The modern story is particularly effective because it tells a damn good story with a thrilling last-minute rescue of Bobby Harron from being executed for a murder he did not commit. It is the most exciting part of the picture. And it is the modern story which features Mae Marsh whose portrayal of "The Dear One" is the most gripping performance in the whole film. Miss Marsh is totally lovable and vivacious from the beginning, though I find her less attractive as the story unfolds, but that is only because her character matures. The final moment when she throws her arms about Bobby Harron and starts madly kissing him is one of the most powerful and beautiful moments I have ever seen in a Griffith film. All the spectacle of the Babylonian story can't even come close to it.
I found myself thinking that the character of "The Friendless One" in the modern story--the woman who actually does commit the murder and is tormented by her conscience--would have been a great part for Asta Nielsen.

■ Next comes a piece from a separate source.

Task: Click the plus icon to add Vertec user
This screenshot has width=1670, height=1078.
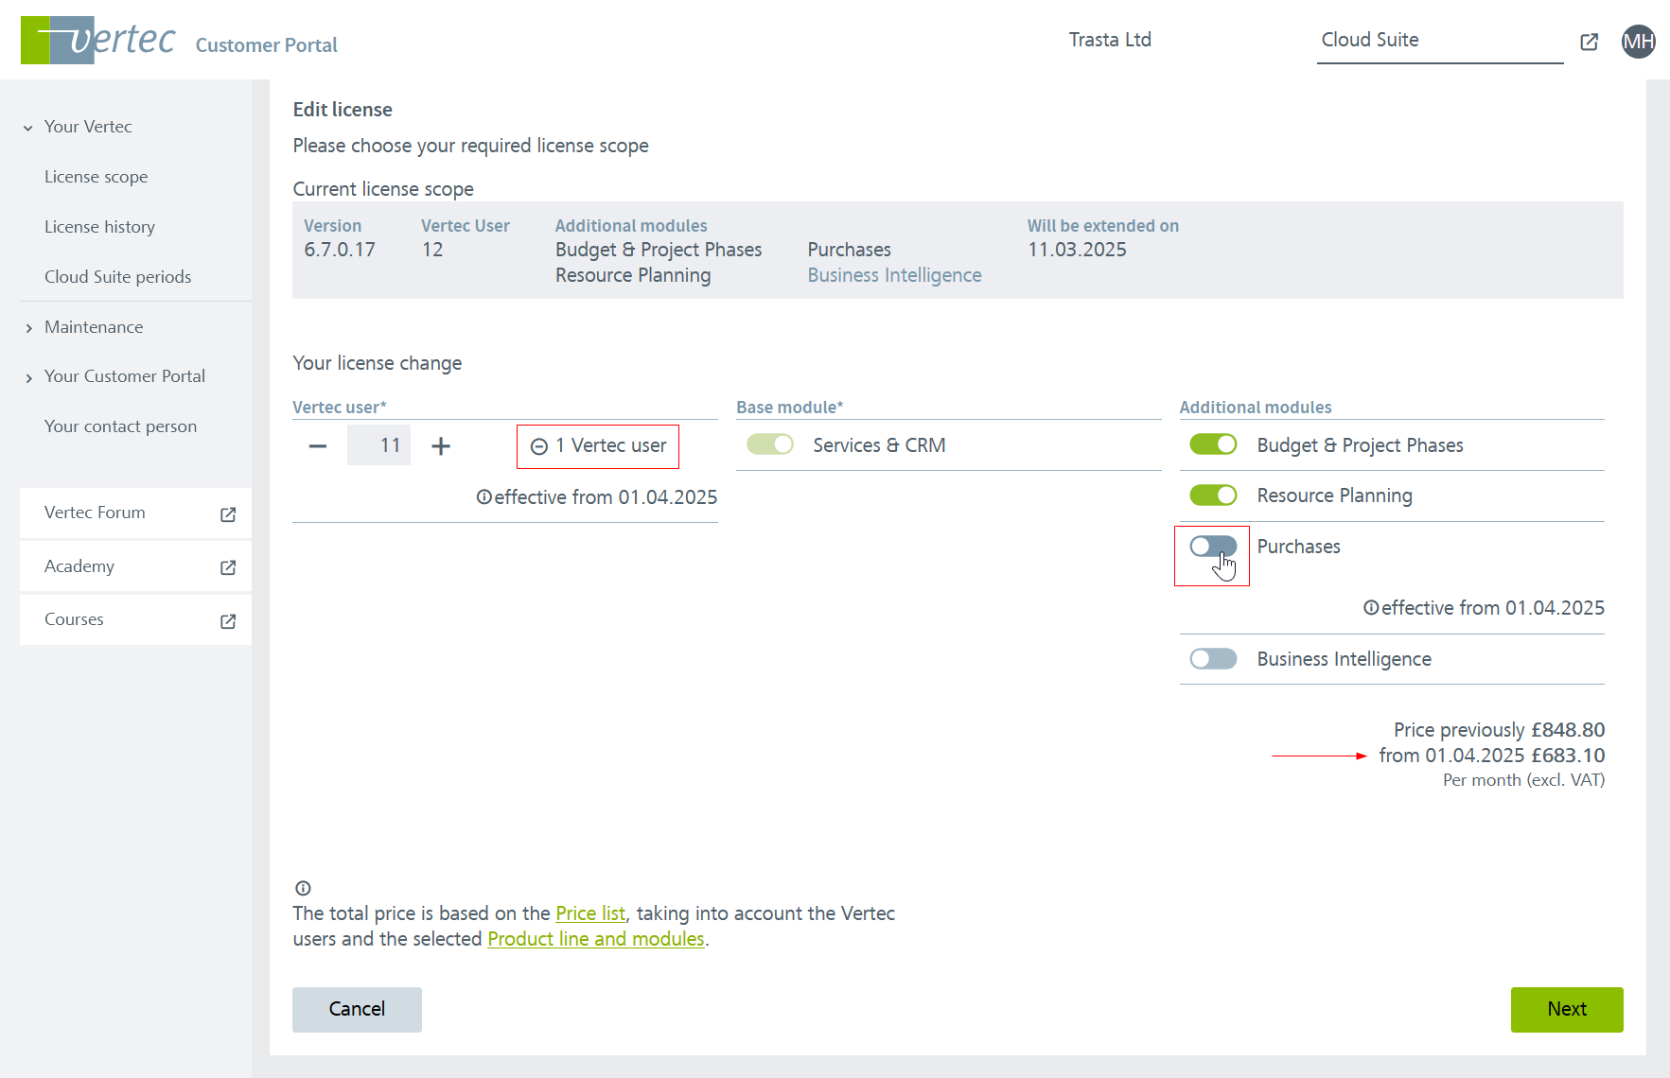Action: coord(441,446)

I probably thought of that because Nielsen played a very similar part to great effect in Pabst's The Joyless Street.
I did think that all the shots of Lillian Gish as the woman rocking the cradle as the film drove to its climaxes was a little too much. Griffith just didn't know when to stop. The final scenes of angels hanging in the sky and people throwing down their weapons (or something like that) to embrace a world free of intolerance were also "too much"--but of course that's looking at it from a perspective of 84 years later.
It is sad to watch those final shots and realize that the world really hasn't freed itself from the bonds of intolerance. At least, it didn't happen in the twentieth century. We can still hope, I suppose, but it is sad to walk away from a film with such high hopes, made so long ago.